Sewaktu masih berkuliah di
Bandung dulu, salah satu pemandangan yang sering menarik perhatian saya adalah
ketika kota mode tersebut dilawat oleh seorang atau beberapa pejabat. Orang
orang penting ini datang dengan menggunakan mobil hitam yang mewah dan
mengkilap, diiringi sirine yang meraung raung di sekitarnya, menandakan
keberadaan petugas keamanan yang siaga menjaga keselamatan atasan mereka ketika
bahaya mengancam.
Dalam kondisi tersebut, biasanya
jalan jalan utama akan di blok, dan akses pengguna jalan yang lain akan
dibatasi. Tujuannya adalah agar roda empat sang pejabat dapat melaju dan
membelah kota dengan nyaman, mengabaikan kemacetan yang sebenarnya merupakan
bagian dari permasalahan kota ini.
Selalu, saya bertanya dalam hati
setiap kali menyaksikan hal ini.
Saya tahu, beliau datang untuk
mengurusi kota ini dan juga rakyatnya (saya sangat berharap asumsi saya ini
benar, walaupun kadang saya meragukannya). Tapi, mengapa fasilitasnya harus
sedemikian glamor? Mobil mewah, polisi polisi atletis, blokade jalan? Lagipula,
bagaimana beliau dapat merasakan solideritas bagi mereka yang terperangkap
macet dan terik matahari dalam sofa sedannya yang empuk dan ber AC? Bagaimana
beliau dapat merasakan mereka yang menjadi korban kriminalitas, kecopetan,
pelecehan, jambret, apabila segenap patroli siap menjagai keselamatannya?
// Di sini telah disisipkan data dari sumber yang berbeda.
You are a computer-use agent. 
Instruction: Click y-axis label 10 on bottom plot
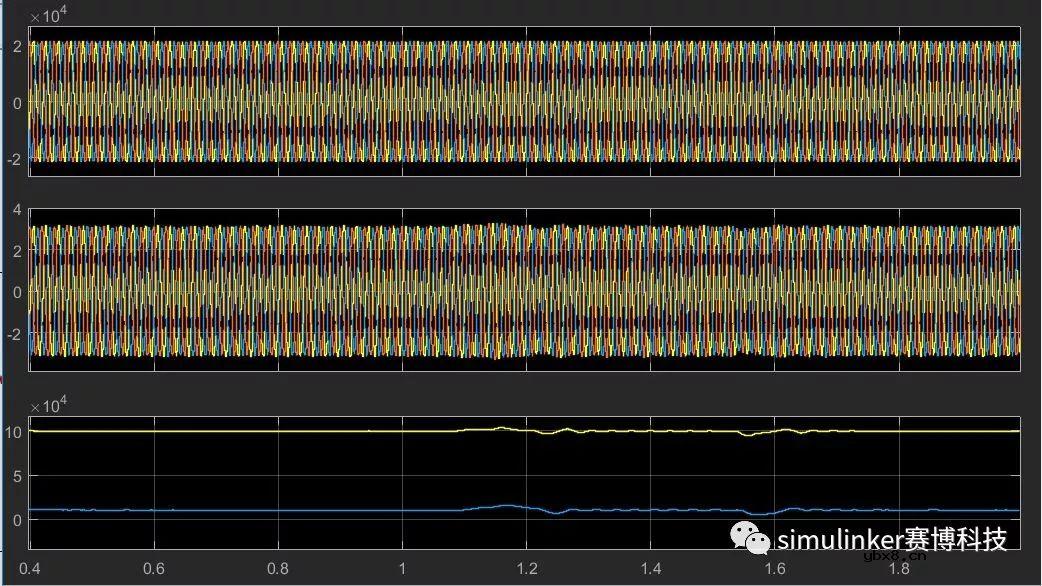pos(14,432)
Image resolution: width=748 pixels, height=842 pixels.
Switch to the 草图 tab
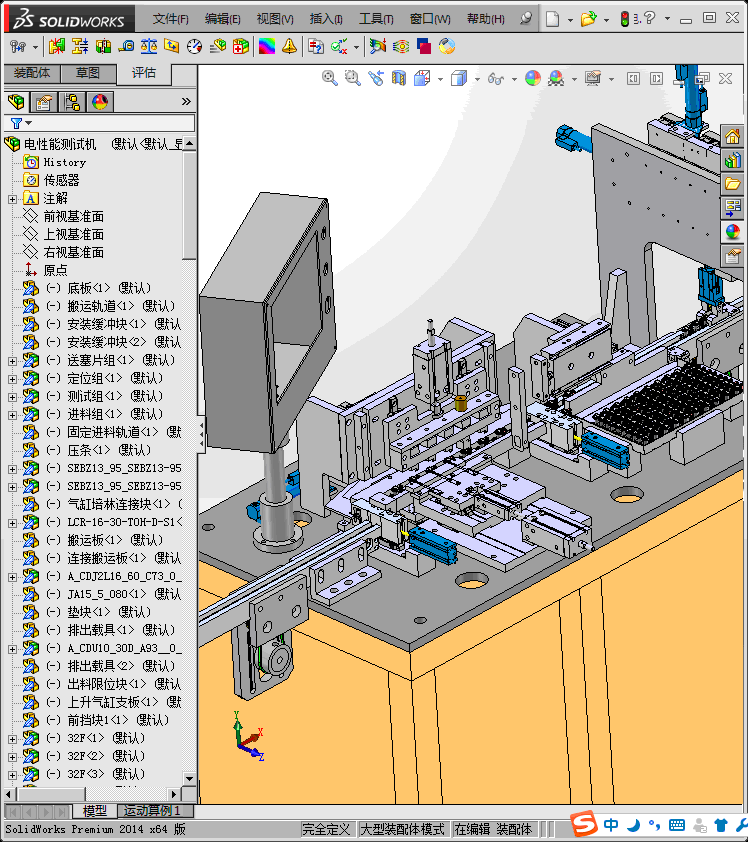pyautogui.click(x=88, y=73)
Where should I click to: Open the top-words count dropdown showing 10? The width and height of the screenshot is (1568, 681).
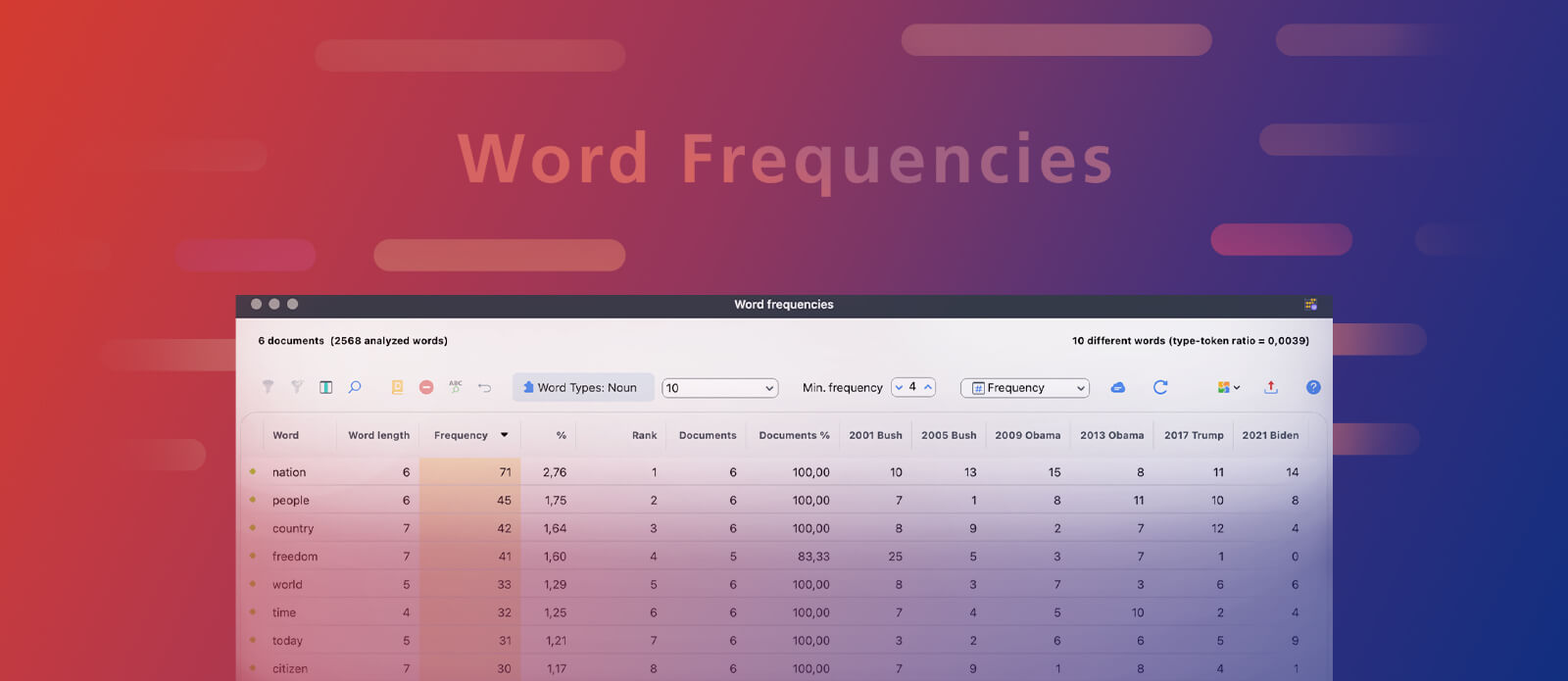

Lama saya merenungkan hal ini,
dan saya mendapati bahwa dalam pelayanan, saya memiliki mental yang sama dengan
pejabat negara ini.
Jika saya adalah Yesus, dengan
dalih bahwa saya harus melakukan misi yang mulia, saya akan memilih fasilitas
fasilitas terbaik dari surga. Saya akan memilih lahir sebagai putra Mahkota,
atau putra pejabat, ketimbang anak tukang kayu. Saya akan memilih tinggal di
Yerusalem, bukan kota kecil seperti Nazaret, dan kalaupun saya harus mati
disalib, saya akan menegak obat bius dalam dosis yang sebanyak banyaknya hingga
prosesi tersebut tidak terlalu menyakitkan.
Pada akhirnya, saya menyadari
bahwa pelayanan saya sering menuntut fasilitas fasilitas yang mendukung:
gembala yang peduli; teman teman yang sevisi, yang selalu bersama kita, tanpa
perseteruan, tanpa pertikaian dan perselisihan; jemaat yang mudah diatur, orang
tua dari murid murid sekolah Minggu yang mau diajak bekerja sama.
Saya menyadari bahwa saya sering
mengeluh kepada langit ,”Kalau saya punya gaji sekian, saya akan menyantuni
mereka yang kurang beruntung setiap bulannya, Kalau saya sudah memiliki rumah
sendiri, saya akan mengadakan persekutuan pemuda tiap tengah minggu, apabila
saya memiliki kendaraan roda empat, saya akan melibatkan diri dalam antar
jemput jemaat, apabila saya memiliki printer yang bagus, saya akan berani
membuat bulletin gratis yang akan saya bagikan ke persekutuan persekutuan.”
Tetapi syukur kepada Allah, Pejabat
Surga telah menyadarkan saya, apapun yang terjadi, dalam kondisi bagaimanapun, MisiNYA
haruslah tetap saya kerjakan di muka bumi ini, tanpa terlalu banyak menuntut.